Weber. Histoire de la philosophie européenne. Troisième édition, entièrement refondue, 8o Paris, Fischbacher, 562 pages.

Le succès obtenu par l’Histoire de la philosophie européenne de M. Weber dans des circonstances assez délicates nous dispense d’en faire l’éloge. Les principales analyses en sont riches, bien condensées, sans manquer de clarté. C’est là, je crois, le premier mérite d’un travail de ce genre. Quant à la façon dont l’auteur les enchaîne, à ce qu’il y a de personnel dans sa conception du mouvement historique, nous n’avons pas la prétention de le faire entendre en quelques mots ; nous dirons seulement que son exposition est dirigée dans l’intérêt d’un point de vue systématique dont nous ne nous sommes pas encore parfaitement rendu compte, bien qu’il présente avec le nôtre une affinité manifeste. C’est le monisme de la volonté, force dont l’expansion constituerait le côté corporel des phénomènes, tandis que son retour sur elle-même, sa réflexion serait l’intelligence ; mais un but est inhérent à cette volonté, elle tend à produire le bien moral : c’est la volonté du bien. Le fond de cette pensée reste obscur pour nous, S’il s’agit d’une volonté consciente, nous sommes dans le théisme populaire, et l’existence du mal moral, qu’on ne pourrait nier en fait, nous impose, avec la distinction du créateur et de la créature, une transcendance divine dont on semble ne point vouloir.
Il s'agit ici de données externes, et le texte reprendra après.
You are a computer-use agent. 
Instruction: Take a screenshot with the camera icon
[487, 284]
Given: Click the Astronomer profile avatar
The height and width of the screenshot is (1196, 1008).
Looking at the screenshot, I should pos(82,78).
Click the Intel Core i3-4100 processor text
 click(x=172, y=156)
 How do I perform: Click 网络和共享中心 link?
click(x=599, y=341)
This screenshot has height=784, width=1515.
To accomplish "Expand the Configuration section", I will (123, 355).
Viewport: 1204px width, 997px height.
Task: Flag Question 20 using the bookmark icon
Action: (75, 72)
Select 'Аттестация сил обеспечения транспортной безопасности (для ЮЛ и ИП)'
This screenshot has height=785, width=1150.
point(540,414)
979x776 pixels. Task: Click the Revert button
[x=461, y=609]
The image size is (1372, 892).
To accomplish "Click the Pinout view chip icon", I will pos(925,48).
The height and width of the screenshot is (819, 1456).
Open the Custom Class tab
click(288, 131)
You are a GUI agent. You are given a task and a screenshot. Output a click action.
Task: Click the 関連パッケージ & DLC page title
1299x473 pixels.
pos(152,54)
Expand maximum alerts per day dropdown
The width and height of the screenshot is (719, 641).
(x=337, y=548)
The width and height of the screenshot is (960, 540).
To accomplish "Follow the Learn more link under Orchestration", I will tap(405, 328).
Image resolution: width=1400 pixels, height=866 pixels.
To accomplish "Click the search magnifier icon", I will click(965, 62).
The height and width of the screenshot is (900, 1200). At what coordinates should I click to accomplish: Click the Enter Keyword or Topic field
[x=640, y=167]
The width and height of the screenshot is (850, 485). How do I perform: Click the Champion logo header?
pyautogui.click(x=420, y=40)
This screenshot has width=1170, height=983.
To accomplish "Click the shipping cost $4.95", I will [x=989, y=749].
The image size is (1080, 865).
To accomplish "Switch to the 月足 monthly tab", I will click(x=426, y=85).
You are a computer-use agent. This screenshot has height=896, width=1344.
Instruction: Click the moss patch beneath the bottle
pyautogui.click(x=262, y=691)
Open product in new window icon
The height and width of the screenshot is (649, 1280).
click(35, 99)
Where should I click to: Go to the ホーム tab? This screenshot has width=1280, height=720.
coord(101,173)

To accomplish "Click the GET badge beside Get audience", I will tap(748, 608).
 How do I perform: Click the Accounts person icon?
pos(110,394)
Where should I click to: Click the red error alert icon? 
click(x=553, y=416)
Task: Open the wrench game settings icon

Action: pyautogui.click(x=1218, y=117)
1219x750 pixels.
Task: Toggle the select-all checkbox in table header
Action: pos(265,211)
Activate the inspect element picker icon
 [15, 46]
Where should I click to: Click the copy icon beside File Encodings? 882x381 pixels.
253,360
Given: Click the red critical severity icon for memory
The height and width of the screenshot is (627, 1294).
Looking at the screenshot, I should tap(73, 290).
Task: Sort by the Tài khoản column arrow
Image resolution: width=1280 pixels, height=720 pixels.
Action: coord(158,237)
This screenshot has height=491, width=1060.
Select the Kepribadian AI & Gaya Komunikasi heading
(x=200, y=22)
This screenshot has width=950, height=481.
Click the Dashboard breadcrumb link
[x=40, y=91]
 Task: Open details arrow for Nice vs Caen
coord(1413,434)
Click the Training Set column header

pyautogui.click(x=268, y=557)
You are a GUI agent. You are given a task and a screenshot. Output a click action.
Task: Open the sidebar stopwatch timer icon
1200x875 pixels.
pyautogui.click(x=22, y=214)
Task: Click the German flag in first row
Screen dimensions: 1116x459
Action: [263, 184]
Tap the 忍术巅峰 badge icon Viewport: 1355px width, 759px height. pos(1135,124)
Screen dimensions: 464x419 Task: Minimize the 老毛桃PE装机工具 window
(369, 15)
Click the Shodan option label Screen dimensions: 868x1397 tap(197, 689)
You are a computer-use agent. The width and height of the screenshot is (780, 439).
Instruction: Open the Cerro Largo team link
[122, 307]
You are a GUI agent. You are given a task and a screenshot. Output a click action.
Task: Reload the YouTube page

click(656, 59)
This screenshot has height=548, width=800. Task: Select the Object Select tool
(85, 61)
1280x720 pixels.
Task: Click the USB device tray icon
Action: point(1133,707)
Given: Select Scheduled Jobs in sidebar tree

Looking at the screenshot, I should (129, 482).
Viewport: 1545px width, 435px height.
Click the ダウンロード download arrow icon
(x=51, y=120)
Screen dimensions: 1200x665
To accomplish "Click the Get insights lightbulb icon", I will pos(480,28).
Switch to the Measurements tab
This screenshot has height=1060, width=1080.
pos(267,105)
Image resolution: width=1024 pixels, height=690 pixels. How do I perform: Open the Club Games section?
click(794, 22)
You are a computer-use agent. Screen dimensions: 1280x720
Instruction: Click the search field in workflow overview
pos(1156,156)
Avec la volonté du bien, substance unique de tout ce qui existe, nous n’imaginons pas d’où le mal pourrait surgir. Si l’idée du bien ne brille pas dans une conscience, mais agit sur la volonté comme une impulsion cachée, elle nous semble se distinguer de la volonté par là même et réclamer un sujet distinct, puisque, suivant les vues de M. Weber et suivant les nôtres, une idée pure ne saurait subsister elle-même et sans un sujet.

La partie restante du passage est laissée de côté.